第11話 平成31年4月11日(木)「日野可恋」

 昨日の授業中、日野さんが早退した。今日は欠席。私でも風邪を引くんじゃないかと思うくらい寒かった。免疫力に問題があるという日野さんには厳しい気候だった。


 ようやく暖かくなってきたのにね。


 1年の3学期に転校してきた日野さん。私は1年の時も副担任だったけれど、休んでばかりという印象のみで、外見を除くと特に目立つことはなかった。それが2年生になると変わり始めた。


 学級委員に指名されたせいか、他のクラスメイトとも関わりを持とうとしているようだ。更に、一昨日の体力測定では大活躍だったらしい。陸上部女子を見ている久保先生が興奮して小野田先生に話しかけていた。是非、陸上部に欲しいと。3学期の体育の授業は見学ばかりと聞いていたので、私もとても驚いた。


 月曜日の放課後のことを思い出す。日野さんが、職員室にいる私のところにやって来た。

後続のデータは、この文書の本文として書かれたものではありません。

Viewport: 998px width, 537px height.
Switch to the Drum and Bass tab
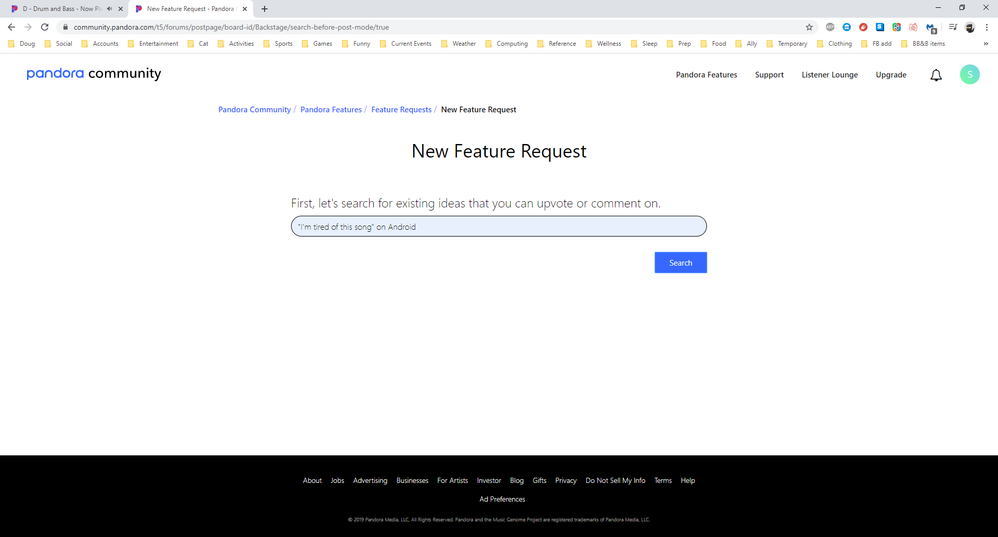point(60,9)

「藤原先生、学級委員の仕事についてお聞きしたいのですが」


 担任の小野田先生に、私から説明を受けるよう言われたそうだ。そんなこと聞いてないよ! それでも、これまで会話らしい会話をしていなかった彼女と、ようやく話す機会ができた。この学校の学級委員のことについて一通り説明する。やはり学校ごとに違いはあるものだ。


「なにか質問ある?」


 何気なくそう言うと、次々と質問が飛んでくる。学級委員の権限について、責任の範囲、他の委員や生徒会との役割の違い等々。当然のことながら、答えられたのはわずかで、後は調べておくからと先延ばしにした。そこまで考えるものなの? 私も中学生の時に学級委員をやった経験があるけど、何も考えてなかったよ。


「クラスはどう?」


 友だちができたかと直接聞くわけにもいかないので曖昧な質問になった。彼女はすぐに察して「日々木さんに色々と教わっています」と答えた。彼女に任せておけば安心と思ってしまうほど、日々木さんはコミュ力が高い。


 そして、昨日が早退、今日が欠席。新年度が始まってまだ1週間も経たないのに、色々と起きるものだ。


 私は座ったまま背伸びをする。冷たくなったお茶を捨て、お湯を沸かす。職員室に残っている先生方の分も淹れて配る。ちょっとした気分転換。最後に自分の分と、近くに座る小野田先生の分を持って席に戻る。


「小野田先生、ちょっとよろしいですか?」


 お茶を渡すついでに、私は気になっていたことを聞いてみた。


「どうして日野さんを学級委員にしたんですか?」


 小野田先生は作業の手を止めて、私をじっと見た。


「藤原先生なら誰にしますか?」


 質問で返される。私は少し考え込んでから答えた。


「1年の時に学級委員をしていた千草さんだと思います」


 成績は優秀だし、経験もある。そつなくこなしてくれるだろう。小野田先生は頷いたものの黙ったままだ。淹れ立ての熱いお茶に口をつけている。


「ダメでしょうか?」


「いえ、ダメって訳じゃありません。問題なくやってくれるでしょう」


 小野田先生は眼鏡を外すと、眼鏡拭きで湯気をぬぐう。眼鏡に視線を向けたまま「そうですね」と話し始めた。


「刺激を与えたいと思いました」


「刺激、ですか」


「このクラスの女子は個性的な子が多く、まとめるのが難しいでしょう。日々木さんも考えましたが、前の中学や小学校の担任から話を聞いて日野さんにしました」


 前の中学はまだ分かる。小学校時代の担任にまで話を聞いたんだ。


「成績は優秀だったものの、クラスの活動には積極的に関わることはなかったそうです。休みがちですからね。なかなか難しかったのでしょう」


 私は頷く。


「ただそういうことに無関心という訳ではなかったようです。役割を与えられれば頑張る子だったと聞きました」


「でも、あの体質だと大変なんじゃ」


「そこは周りのサポートが必要です。クラスメイトも、私たち教師も」


「つまり、彼女のサポートをすることでクラスがまとまっていくと期待しているのですね」


「ええ」


 小野田先生は再び眼鏡をかけ、こちらを見つめた。


「しかし、私の計算違いでした」


「え?」


「日野さんは私の予想以上に優秀です。休んでばかりでも自力で全部やってしまいそうです」


「ああ・・・・・・分かります」


「日々木がうまく絡んでくれているので、大丈夫だと思いますが・・・・・・」


 小野田先生にしては歯切れが悪い言い方だ。私に向けてというより、独り言に近い感じで呟いた。私はなんと言っていいか分からず、飲みかけのお茶に視線を落とした小野田先生を見ているしかできなかった。